Beth: When I watch Michael sing “Pony Girl” to Sydney, that guts you. It’s like, ‘Do you remember the one time when you were someone’s little girl?’ That’s all you were. Someone’s little girl, and he adored you. Even if in the middle of that song he checks his watch, which he does.
Sydney: I kind of feel it when he does it.
Beth: He was your daddy. He was your dad for one brief second. I have that memory with my dad. My dad and I have a very complicated story. When I came out he didn’t talk to me for seven years. Then he did, and we’re much better. But there’s that disappointment that me being gay was a dealbreaker for him for a while. I’m not sure he’s going to see this.
He hasn’t seen Fun Home?
Beth: No. So there’s work to be done with my own relationship with my dad still. But you know, he’s going to go to the Tonys party being thrown in their town. And he’s going to watch Sydney Lucas sing “Ring of Keys.” And he’s going to watch me stand on that stage and say, “Gay. Lesbian. Gay.” And he’s going to hear an 11-year-old say, “Butch. Laces. Short hair. Dungarees. Swagger.” He’s going to watch her describe something that’s near and dear to my heart, and he’s just going to have to deal with it.

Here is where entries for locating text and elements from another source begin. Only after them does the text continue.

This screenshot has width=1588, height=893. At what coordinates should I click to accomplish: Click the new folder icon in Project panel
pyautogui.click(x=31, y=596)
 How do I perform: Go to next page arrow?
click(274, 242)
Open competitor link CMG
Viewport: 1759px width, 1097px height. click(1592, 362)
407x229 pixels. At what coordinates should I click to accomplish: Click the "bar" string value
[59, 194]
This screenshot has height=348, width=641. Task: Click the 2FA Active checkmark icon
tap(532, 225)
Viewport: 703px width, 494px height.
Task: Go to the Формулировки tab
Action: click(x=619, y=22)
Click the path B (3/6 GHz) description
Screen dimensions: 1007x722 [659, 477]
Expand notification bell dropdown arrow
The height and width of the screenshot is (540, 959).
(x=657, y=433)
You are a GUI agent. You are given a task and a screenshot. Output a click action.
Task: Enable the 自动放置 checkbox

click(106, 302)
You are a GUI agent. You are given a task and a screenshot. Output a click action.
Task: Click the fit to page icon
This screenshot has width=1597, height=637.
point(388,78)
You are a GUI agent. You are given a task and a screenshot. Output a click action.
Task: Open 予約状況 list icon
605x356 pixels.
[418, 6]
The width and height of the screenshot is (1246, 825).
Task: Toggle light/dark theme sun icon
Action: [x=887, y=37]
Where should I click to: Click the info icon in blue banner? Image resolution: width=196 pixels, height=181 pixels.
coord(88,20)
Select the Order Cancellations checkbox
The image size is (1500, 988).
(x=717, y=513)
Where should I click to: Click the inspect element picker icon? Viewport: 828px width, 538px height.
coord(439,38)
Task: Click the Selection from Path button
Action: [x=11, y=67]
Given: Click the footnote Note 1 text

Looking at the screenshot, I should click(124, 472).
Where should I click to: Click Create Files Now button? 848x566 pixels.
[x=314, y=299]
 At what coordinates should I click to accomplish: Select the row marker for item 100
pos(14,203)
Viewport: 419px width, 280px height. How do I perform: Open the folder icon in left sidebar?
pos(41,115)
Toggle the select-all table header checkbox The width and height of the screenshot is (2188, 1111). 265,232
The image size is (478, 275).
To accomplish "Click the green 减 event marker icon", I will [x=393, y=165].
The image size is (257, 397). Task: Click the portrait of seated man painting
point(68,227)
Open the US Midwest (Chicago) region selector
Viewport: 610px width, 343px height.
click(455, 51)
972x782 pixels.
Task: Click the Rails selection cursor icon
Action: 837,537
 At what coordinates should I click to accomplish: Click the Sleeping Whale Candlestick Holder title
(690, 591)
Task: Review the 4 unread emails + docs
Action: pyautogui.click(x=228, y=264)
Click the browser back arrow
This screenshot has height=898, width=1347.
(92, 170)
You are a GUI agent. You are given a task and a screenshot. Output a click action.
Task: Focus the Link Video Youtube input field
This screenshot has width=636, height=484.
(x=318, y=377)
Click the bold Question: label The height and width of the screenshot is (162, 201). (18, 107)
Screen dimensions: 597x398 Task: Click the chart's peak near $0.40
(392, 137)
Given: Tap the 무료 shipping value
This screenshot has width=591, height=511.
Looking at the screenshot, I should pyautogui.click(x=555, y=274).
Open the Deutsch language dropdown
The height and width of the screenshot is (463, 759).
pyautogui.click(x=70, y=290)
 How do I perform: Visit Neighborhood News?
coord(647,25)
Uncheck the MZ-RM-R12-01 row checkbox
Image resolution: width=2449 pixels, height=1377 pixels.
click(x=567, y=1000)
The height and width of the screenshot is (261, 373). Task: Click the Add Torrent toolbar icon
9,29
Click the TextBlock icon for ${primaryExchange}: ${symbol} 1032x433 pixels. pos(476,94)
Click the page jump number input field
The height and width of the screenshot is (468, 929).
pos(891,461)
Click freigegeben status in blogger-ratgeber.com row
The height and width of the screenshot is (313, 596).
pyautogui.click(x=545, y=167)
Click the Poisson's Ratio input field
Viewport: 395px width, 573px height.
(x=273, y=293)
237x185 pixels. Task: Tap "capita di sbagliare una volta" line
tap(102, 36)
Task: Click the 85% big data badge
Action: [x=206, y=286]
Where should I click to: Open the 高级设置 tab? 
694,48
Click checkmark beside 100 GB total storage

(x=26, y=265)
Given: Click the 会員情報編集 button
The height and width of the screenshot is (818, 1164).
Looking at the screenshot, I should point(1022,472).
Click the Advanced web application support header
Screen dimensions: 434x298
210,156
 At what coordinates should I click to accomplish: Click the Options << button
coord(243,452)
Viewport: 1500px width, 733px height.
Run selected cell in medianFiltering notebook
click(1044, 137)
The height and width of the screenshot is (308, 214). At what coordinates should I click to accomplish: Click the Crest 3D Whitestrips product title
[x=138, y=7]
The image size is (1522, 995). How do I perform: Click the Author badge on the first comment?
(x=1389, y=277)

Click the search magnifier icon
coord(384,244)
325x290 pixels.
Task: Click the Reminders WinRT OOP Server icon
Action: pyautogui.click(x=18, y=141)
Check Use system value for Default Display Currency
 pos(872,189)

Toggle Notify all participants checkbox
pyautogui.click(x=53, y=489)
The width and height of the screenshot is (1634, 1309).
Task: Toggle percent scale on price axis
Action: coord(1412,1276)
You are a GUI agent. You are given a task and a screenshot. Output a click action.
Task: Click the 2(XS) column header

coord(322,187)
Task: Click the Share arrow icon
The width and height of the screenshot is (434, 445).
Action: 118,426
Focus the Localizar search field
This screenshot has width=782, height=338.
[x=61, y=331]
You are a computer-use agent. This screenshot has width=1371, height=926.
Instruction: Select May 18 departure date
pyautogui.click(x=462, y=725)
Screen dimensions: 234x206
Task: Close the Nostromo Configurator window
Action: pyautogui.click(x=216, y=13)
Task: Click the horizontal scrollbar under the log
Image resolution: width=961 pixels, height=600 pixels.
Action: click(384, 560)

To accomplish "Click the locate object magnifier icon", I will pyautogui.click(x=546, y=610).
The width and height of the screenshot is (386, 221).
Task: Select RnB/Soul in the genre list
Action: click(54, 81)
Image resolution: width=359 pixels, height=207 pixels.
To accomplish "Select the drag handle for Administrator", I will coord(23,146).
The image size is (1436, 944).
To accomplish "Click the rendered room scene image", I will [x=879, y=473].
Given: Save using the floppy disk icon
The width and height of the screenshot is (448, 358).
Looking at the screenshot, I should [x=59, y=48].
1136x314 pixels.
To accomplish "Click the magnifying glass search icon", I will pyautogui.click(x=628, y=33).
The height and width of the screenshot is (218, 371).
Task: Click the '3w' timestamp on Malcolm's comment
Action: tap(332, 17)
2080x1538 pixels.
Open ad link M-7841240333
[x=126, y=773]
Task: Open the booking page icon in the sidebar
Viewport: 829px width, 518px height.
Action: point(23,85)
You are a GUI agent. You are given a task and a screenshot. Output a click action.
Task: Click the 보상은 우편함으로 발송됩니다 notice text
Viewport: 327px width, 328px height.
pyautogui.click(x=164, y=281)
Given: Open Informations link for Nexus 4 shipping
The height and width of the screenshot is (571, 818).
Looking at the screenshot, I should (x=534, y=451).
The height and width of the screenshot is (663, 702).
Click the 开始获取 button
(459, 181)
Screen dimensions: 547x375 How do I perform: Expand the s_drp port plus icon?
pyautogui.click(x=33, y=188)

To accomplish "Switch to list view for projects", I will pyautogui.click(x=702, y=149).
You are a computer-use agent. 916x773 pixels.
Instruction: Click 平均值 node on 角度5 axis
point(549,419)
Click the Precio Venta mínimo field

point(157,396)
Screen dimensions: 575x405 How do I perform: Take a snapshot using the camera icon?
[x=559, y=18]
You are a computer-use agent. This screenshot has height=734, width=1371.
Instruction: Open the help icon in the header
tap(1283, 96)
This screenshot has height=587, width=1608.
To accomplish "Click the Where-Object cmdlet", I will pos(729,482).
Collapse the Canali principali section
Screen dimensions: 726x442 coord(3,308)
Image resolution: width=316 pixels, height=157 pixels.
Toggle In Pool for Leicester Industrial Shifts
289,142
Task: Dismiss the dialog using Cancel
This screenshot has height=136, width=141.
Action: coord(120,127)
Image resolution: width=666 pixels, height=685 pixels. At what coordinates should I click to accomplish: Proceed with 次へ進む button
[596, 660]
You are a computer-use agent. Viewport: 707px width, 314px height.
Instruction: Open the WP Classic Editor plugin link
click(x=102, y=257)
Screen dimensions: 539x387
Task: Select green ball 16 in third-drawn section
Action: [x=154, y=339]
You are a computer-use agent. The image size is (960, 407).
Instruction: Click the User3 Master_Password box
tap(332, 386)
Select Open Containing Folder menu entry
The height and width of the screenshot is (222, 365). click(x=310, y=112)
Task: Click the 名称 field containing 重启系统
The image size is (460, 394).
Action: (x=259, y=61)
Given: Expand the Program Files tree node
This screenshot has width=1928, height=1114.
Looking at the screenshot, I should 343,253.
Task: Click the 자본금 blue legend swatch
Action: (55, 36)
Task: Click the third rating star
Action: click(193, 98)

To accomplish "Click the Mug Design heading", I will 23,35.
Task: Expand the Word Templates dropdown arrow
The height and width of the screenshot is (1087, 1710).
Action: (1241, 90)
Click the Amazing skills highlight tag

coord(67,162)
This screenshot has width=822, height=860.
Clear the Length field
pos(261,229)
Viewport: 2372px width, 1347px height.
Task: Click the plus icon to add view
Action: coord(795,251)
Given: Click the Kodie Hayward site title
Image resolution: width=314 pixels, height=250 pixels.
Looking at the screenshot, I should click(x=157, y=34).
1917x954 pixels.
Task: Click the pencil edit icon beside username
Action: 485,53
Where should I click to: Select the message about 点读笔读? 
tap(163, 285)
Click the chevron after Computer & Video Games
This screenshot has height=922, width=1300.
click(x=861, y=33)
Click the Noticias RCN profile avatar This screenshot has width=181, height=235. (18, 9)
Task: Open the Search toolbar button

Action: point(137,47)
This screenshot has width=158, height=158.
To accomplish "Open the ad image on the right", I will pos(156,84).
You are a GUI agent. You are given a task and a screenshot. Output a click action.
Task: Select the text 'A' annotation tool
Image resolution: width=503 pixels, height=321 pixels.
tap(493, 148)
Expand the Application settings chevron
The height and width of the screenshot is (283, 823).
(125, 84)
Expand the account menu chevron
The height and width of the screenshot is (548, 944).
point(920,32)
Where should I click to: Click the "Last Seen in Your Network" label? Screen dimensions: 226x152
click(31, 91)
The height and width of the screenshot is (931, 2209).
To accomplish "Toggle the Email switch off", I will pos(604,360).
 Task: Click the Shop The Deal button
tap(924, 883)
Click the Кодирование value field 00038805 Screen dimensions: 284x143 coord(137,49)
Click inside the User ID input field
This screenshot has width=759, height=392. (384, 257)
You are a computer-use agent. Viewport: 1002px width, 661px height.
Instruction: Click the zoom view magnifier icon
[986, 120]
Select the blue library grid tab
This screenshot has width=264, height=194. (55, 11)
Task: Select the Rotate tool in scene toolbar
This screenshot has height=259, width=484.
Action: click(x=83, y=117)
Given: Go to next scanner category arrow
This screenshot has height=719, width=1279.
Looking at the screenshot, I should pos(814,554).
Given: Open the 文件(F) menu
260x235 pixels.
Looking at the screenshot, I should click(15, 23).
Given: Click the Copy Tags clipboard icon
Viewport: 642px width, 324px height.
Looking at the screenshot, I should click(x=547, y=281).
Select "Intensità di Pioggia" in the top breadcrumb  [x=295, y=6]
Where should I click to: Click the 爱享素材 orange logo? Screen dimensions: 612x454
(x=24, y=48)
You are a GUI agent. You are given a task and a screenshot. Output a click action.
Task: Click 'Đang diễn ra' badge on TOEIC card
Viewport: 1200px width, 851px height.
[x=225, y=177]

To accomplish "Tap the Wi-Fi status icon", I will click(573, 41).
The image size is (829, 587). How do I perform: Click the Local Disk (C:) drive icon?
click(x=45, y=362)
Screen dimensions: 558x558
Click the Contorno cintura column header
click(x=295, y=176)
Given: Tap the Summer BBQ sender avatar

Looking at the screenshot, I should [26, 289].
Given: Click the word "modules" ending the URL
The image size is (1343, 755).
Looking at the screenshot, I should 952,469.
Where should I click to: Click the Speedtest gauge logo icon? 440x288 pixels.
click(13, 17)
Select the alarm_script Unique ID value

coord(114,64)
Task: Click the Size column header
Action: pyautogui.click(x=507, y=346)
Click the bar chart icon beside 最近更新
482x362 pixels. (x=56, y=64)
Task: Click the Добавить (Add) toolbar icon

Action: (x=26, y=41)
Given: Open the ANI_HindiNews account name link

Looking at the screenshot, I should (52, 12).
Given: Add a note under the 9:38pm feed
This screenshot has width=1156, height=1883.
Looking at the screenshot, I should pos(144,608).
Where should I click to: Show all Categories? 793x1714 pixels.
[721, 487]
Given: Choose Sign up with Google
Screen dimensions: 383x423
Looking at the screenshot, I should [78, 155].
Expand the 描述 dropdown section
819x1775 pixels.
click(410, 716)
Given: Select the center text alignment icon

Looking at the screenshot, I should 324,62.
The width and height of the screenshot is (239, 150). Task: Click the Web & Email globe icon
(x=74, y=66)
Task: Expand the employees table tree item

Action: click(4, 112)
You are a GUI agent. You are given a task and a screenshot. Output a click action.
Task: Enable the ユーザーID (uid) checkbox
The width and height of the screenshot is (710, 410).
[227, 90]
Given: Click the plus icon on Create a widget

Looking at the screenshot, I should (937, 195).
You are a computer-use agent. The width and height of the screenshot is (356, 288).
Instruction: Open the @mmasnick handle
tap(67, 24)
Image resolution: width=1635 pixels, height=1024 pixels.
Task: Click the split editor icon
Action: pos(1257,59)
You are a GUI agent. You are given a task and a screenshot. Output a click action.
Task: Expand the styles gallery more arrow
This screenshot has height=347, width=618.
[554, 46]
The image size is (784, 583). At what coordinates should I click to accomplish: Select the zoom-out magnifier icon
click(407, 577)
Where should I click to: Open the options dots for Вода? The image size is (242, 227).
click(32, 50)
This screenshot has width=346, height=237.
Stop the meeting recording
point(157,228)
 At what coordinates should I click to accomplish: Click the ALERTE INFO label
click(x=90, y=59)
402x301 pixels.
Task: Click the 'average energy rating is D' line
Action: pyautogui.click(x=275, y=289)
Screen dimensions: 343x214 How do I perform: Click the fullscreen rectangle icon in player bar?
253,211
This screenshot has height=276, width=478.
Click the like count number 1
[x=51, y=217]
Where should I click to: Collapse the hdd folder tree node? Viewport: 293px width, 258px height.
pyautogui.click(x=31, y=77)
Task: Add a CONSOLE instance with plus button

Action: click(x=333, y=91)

Emily: And I wonder what it’s going to be like for him to see an entire music hall respond positively to that.
Beth: It’s going to be interesting. Like when my mom came to my wedding in 1997, [my wife] Shelly and I had a wedding and 300 people came. And she was mortified to show up to our wedding. And Shelly’s parents. When they saw other people love us it helped them to feel at least like we had a community of people who accepted and loved us, even though it wasn’t their people.
Emily: What about you, Syd? Is anything different with your dad?
[She shakes her head.]
Beth: Things are simpler when you’re younger. You still have a simple relationship.
Emily: I love what you said a few weeks ago, that what we’re all trying to do is have a relationship with our dad.
Sydney: We have different ways of trying that. Mine is by playing airplane. Yours is through books. And yours is drawing. You know, I’m sure he loved Alison. And I’m sure Alison loved him back. But it’s hard when you feel like you’re not allowed to be who you want. I can imagine someone being angry about that.